_Directions for this task_
Each line of the data that mentions the string "Select" needs to be identified and copied.

_Records contained in a dataset_
========================================================================

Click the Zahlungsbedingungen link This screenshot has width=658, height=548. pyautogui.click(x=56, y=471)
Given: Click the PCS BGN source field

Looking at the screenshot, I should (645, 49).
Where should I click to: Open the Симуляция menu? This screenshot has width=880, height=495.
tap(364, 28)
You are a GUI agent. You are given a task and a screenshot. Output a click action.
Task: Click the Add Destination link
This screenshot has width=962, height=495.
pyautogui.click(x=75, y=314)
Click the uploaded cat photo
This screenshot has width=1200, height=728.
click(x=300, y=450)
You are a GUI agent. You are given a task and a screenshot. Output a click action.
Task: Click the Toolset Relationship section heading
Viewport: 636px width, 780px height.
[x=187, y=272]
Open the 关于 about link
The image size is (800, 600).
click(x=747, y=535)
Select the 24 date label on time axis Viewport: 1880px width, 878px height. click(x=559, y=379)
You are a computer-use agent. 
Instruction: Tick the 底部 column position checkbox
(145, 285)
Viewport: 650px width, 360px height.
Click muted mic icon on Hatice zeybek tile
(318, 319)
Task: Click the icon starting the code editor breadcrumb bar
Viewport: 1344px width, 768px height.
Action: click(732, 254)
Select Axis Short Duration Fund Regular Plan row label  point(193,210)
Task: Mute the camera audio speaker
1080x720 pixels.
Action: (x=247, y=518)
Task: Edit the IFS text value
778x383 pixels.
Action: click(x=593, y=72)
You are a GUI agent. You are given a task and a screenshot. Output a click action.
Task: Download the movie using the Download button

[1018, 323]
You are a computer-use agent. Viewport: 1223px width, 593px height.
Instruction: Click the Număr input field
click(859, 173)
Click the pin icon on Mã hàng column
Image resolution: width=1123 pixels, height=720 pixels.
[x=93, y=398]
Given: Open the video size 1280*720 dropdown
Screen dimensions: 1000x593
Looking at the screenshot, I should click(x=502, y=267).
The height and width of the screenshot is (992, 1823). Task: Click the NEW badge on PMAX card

========================================================================

_Solution_
Select the 24 date label on time axis Viewport: 1880px width, 878px height. click(x=559, y=379)
Select Axis Short Duration Fund Regular Plan row label  point(193,210)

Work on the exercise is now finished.